>> Start GIVEN RECORDS

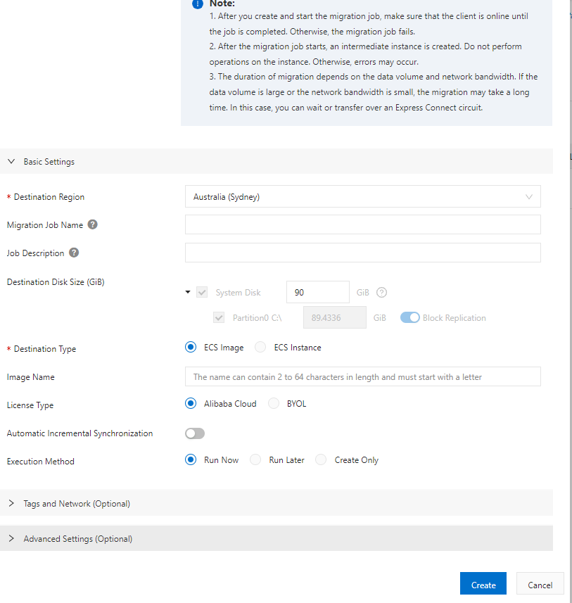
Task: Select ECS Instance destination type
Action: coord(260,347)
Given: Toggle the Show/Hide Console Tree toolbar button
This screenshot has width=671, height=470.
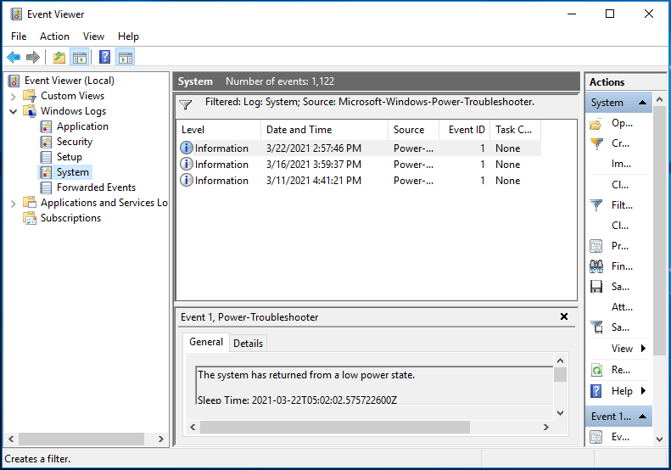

>> End GIVEN RECORDS
>> Start GIVEN RECORDS

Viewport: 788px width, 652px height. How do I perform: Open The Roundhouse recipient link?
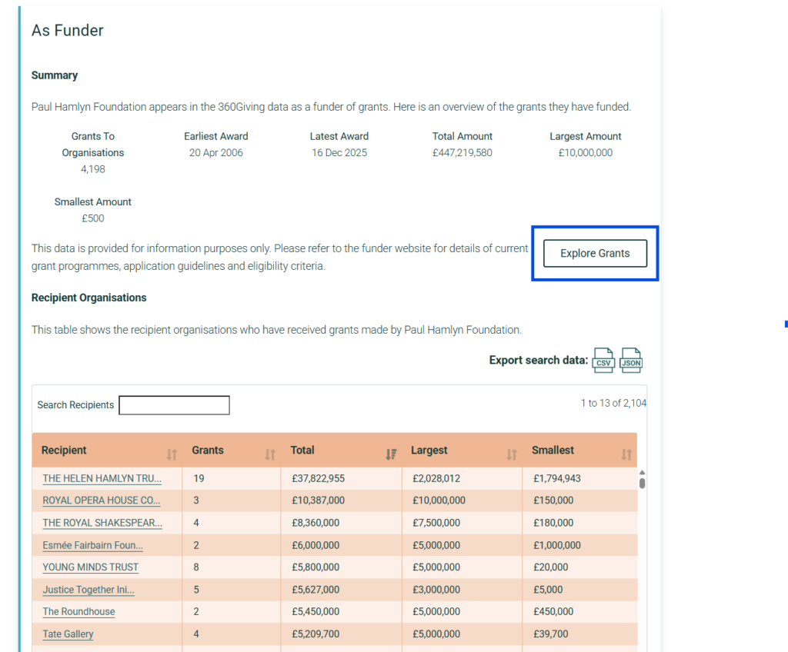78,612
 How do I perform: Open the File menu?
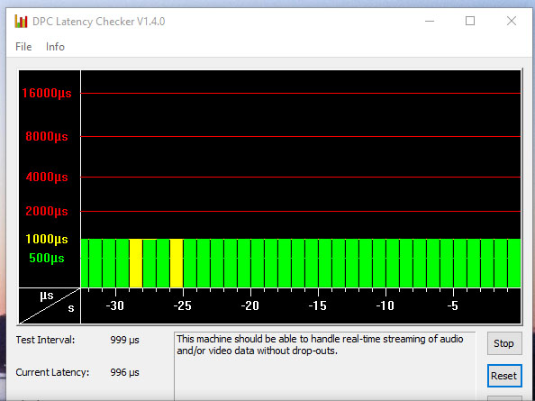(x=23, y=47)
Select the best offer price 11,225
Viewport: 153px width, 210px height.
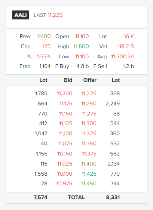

>> End GIVEN RECORDS

# YOUR INSTRUCTIONS
Write out the part of the material above that opens with the line containing "How do I perform: Open the File menu?" and closes with the line containing "Viewport: 153px width, 210px height.", keeping every word the same. Leave the pictures out of your answer.

# ANSWER FOR THIS EXERCISE
 How do I perform: Open the File menu?
(x=23, y=47)
Select the best offer price 11,225
Viewport: 153px width, 210px height.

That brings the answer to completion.